Winners include the following:
- Elodie Ghedin, at the University of Pittsburgh, who studies parasites and diseases endemic to tropical climates, such as leishmaniasis, river blindness, Chagas disease and elephantitis. Through global collaborations and sequencing technology, she is revealing physiological similarities and differences between the pathogens that may become targets for drug development.
- Kevin Guskiewicz at the University of North Carolina, Chapel Hill, whose research on sports-related concussions was one of the first to show the long-term neurological effects of such injuries. He helped develop what has become a widely used measure for reporting concussions based on an individual's balance and posture, and is now measuring impact in younger athletes by embedding impact detectors in their helmets.

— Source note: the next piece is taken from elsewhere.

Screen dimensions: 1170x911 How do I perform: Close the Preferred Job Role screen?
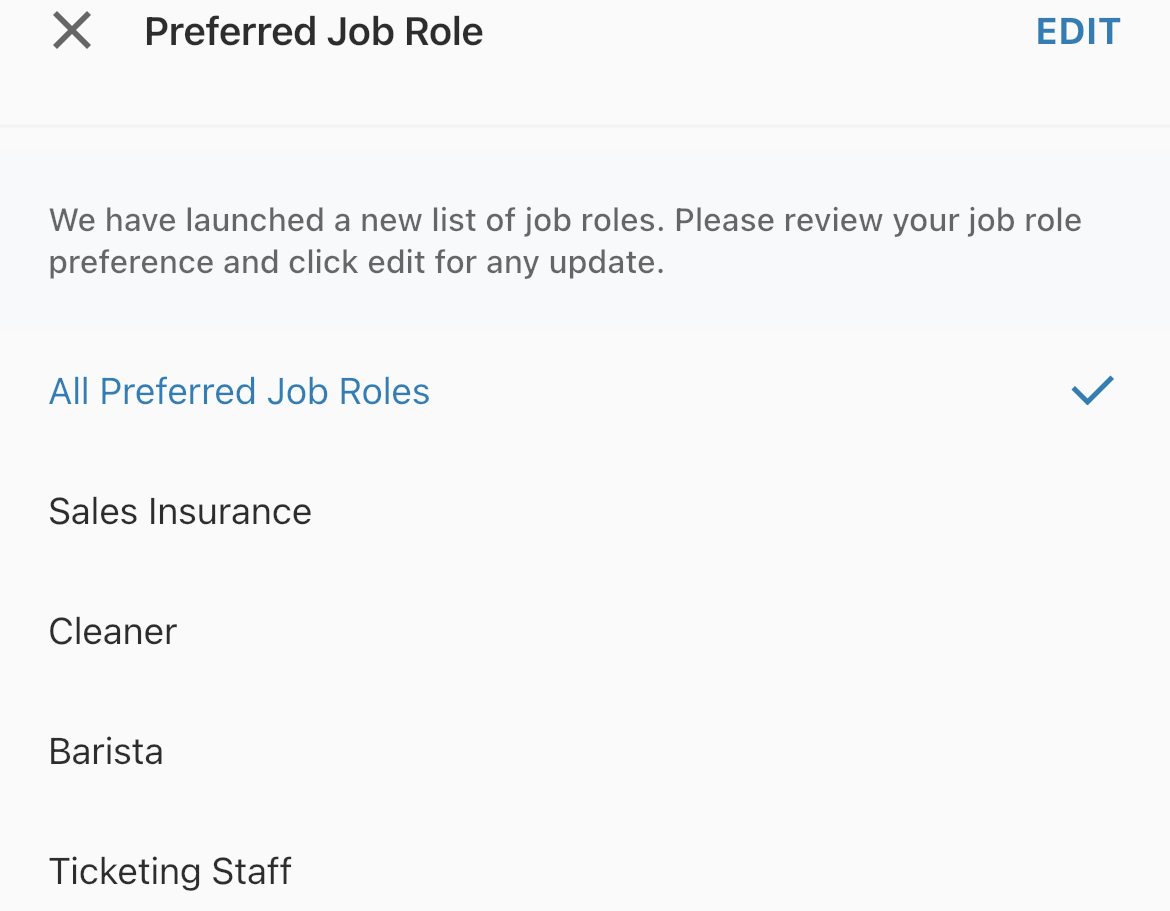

- Sarah Otto from the University of British Columbia won her fellowship for her work on gene copy number variation and sexual reproduction that helped settle long-standing debates about the ratio of males to females in a species, and the role that sexual reproduction plays in the coevolution of host and parasite, among others.

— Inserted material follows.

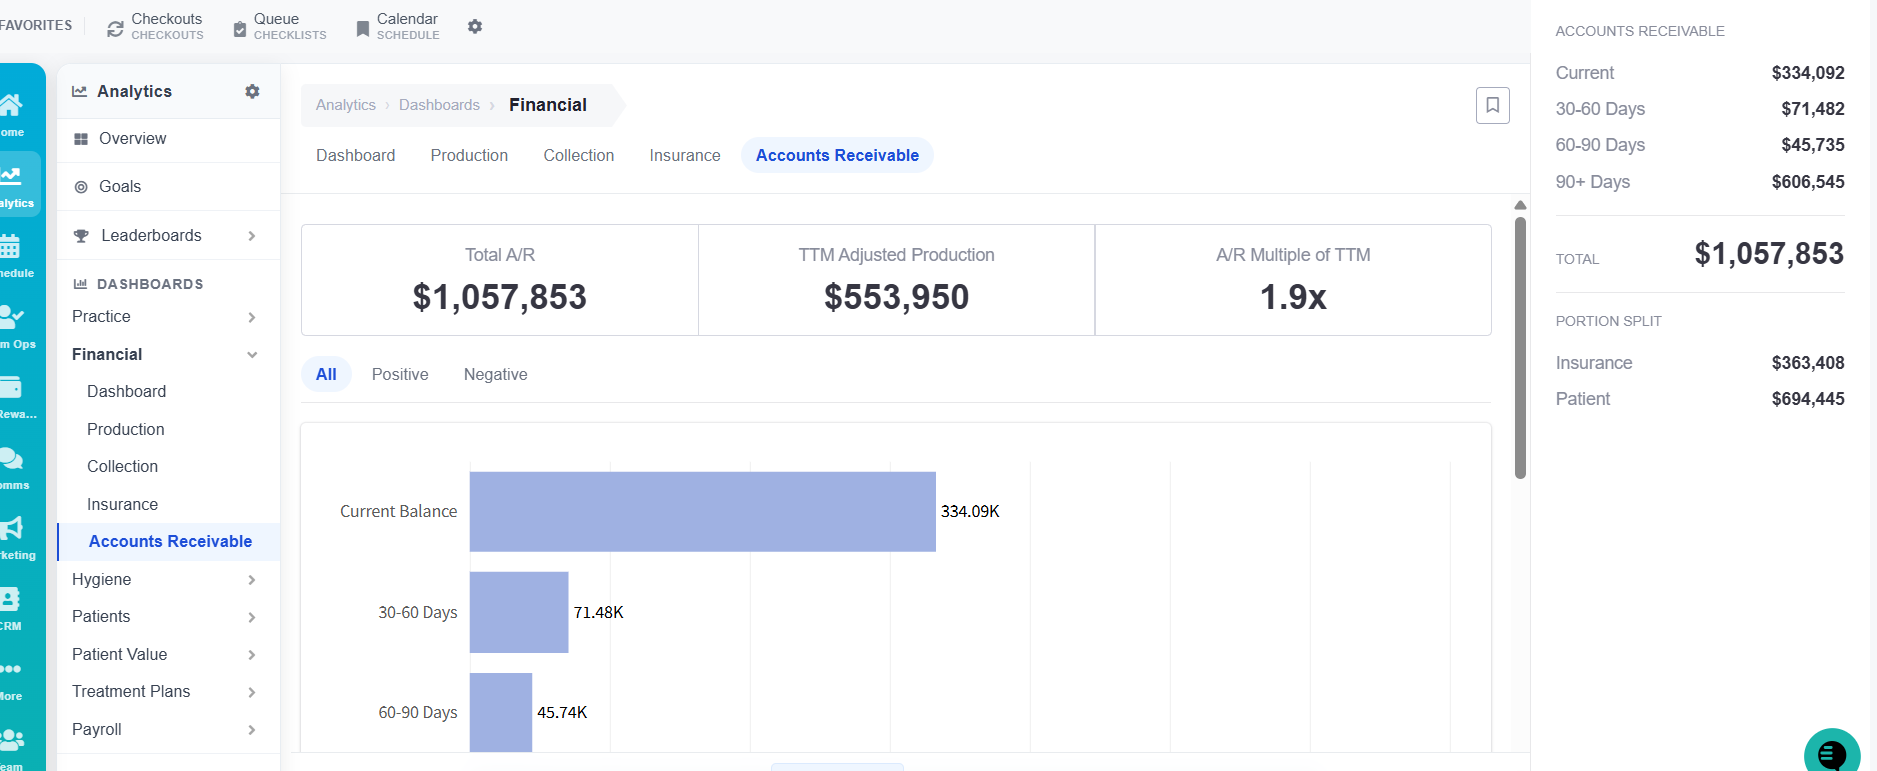The width and height of the screenshot is (1877, 771).
Task: Open Collection under Financial in sidebar
Action: coord(122,466)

- William Seeley at the University of California, San Francisco, received the prize for his clinical fMRI and microscopic studies of neurodegenerative diseases like frontotemporal dementia, a disease second only to Alzheimer's in causing pre-senile dementia. His work demonstrated that neurons called von Economo cells are reduced in number in this disease, but not in Alzheimer's.
- Yukiko Yamashita at the University of Michigan Medical School won the fellowship for her studies on the asymmetric division of stem cells. She looks at the point at which the cells decide to differentiate, repair damaged or spent tissue, or maintain the pool of stem cells, and how that process changes as an organism ages.